Rather than give the play-by-play of my incredibly socially busy weekend, I will paint a picture of my most humorous moment in recent memory.

In preparation for a pumpkin carving party at J-Dawg's yesterday, Shelley called me while hung over and sleeping to head out to the country to get some pumpkins. P.S., long story short, I had been at a party the night before where I ended up crashing in bed (with two other guys, mind you... I must be a pimp) until about 7:00 in the morning. Then, I went out to do some volunteer work an hour later, which lasted till about noon. I pretty much felt like fried ass.

So, there I was, traveling to the countryside in the same clothes I wore the night before, sunglasses permanently affixed to my face, and still perspiring pure vodka. Sitting in the passenger seat on the way to the pumpkin farm left me moderately queasy and pale-faced by the time we arrived. And my nose was as red as Ted Kennedy's. I was sexy, to say the least.

*Side note: I still can't believe there is a place known as the "Double Stink Hog Farm," and that we actually purchased produce there.*

The mental image that will be forever engraved in my memory occurred shortly after our arrival. Shelley and I, after wandering the grounds and doing some hardcore people-watching, found a wheelbarrow to load our bounty of pumpkins into. This was perhaps the wrong time to let her in on the fact that I have never pushed a wheelbarrow in my life, considering my fragile state. She insisted I give it a try.

Keep in mind, I was once tricked into going "cow tipping." This city boy has ever since been suspicious any time somebody wants me to try something new on a farm.

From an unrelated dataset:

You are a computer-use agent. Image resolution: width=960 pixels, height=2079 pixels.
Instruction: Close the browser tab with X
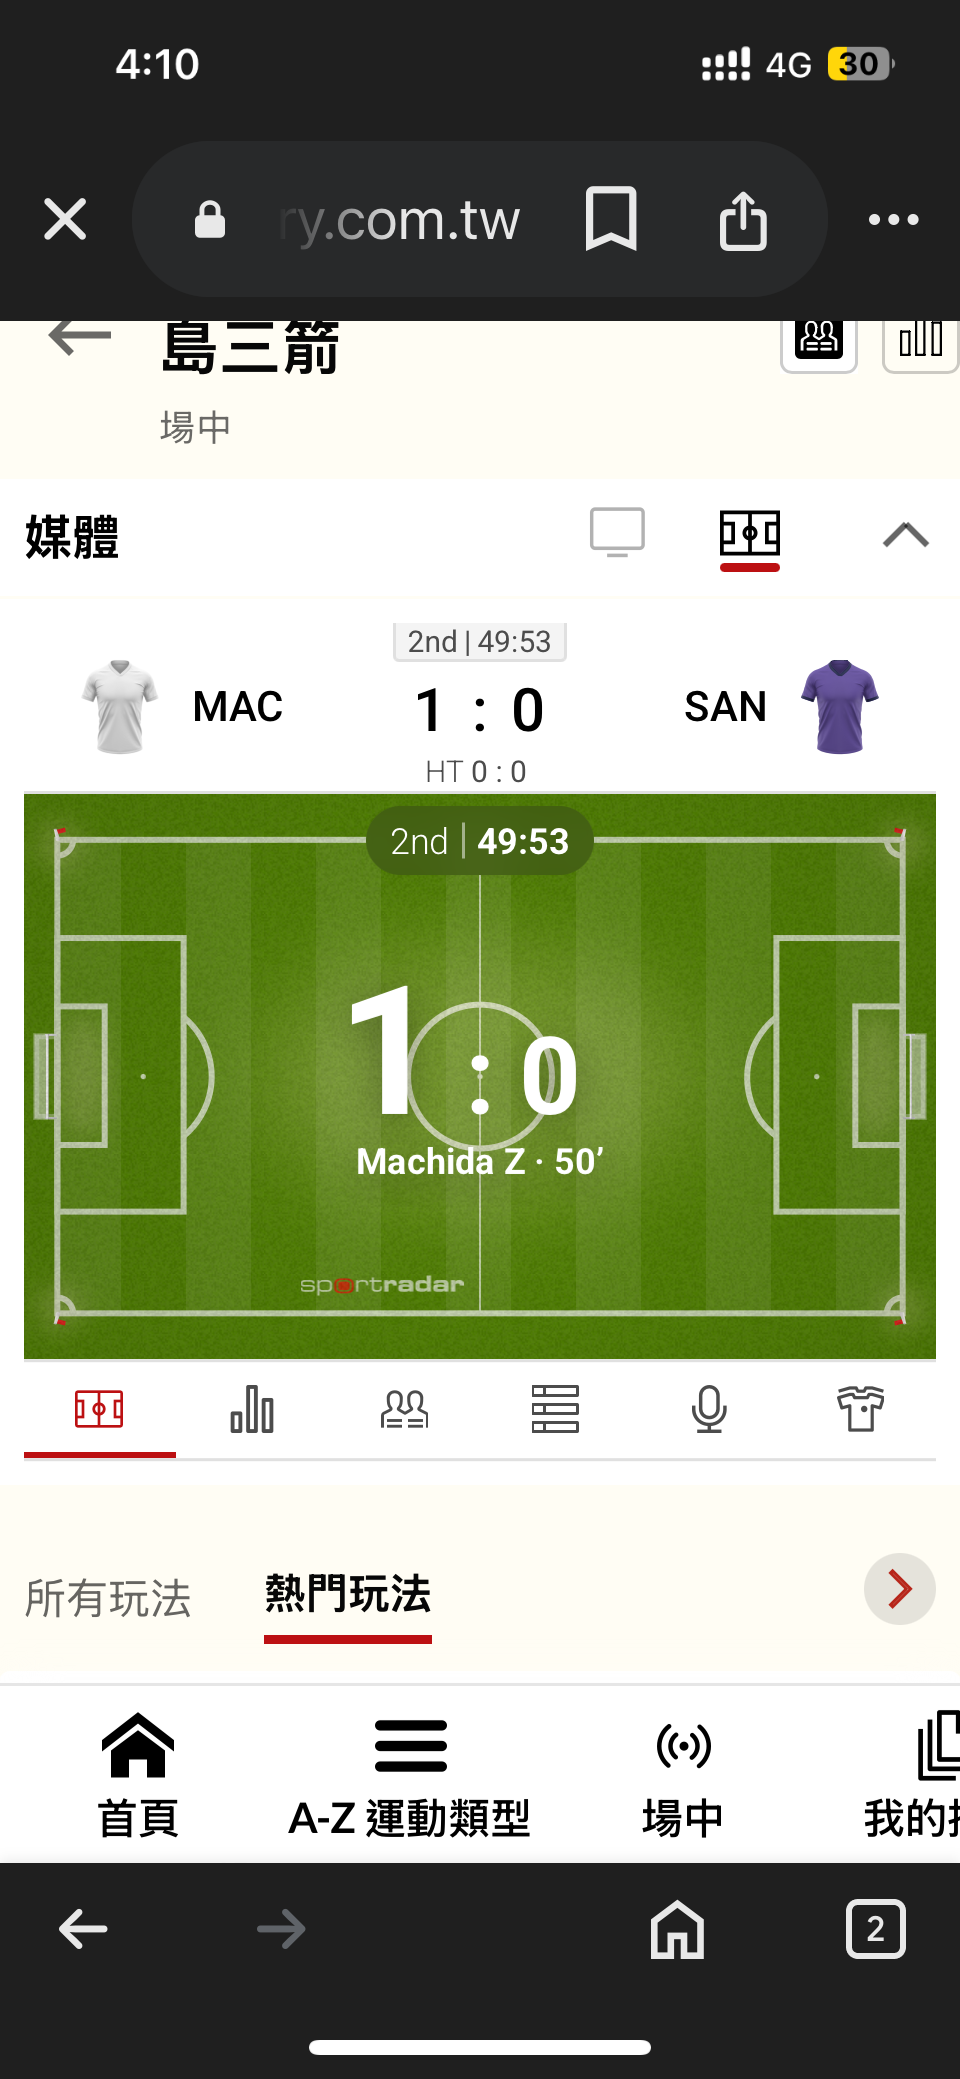coord(66,219)
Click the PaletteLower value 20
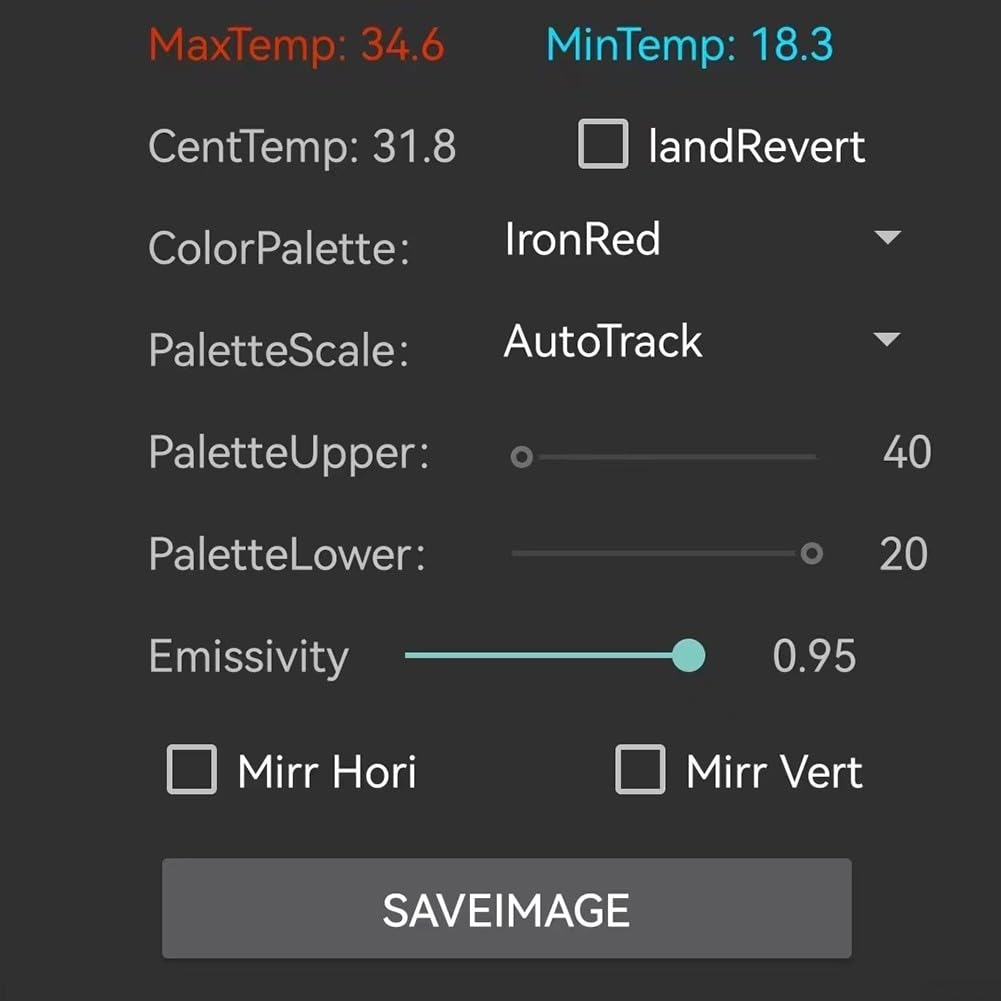The image size is (1001, 1001). point(903,553)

I picked up the implement by its handles and started pushing it around and had a little too much fun with it. I was positively giddy as I weaved a slalom pattern between the two neat rows of fresh-picked pumpkins for our perusal. I enjoyed this a little too much and couldn't stifle the amused giggles that sprung forth from deep inside me.

I am so easily amused when sleep deprived and dehydrated.

I pushed a wheelbarrow and survived. At one point, however, I came pretty close to running over both a trash can and a small child. I don't think the locals were impressed. And as much fun as I had being butch for about ten minutes, I think I'll keep purchasing my produce where they are intended to be purchased - at my neighborhood Kroger.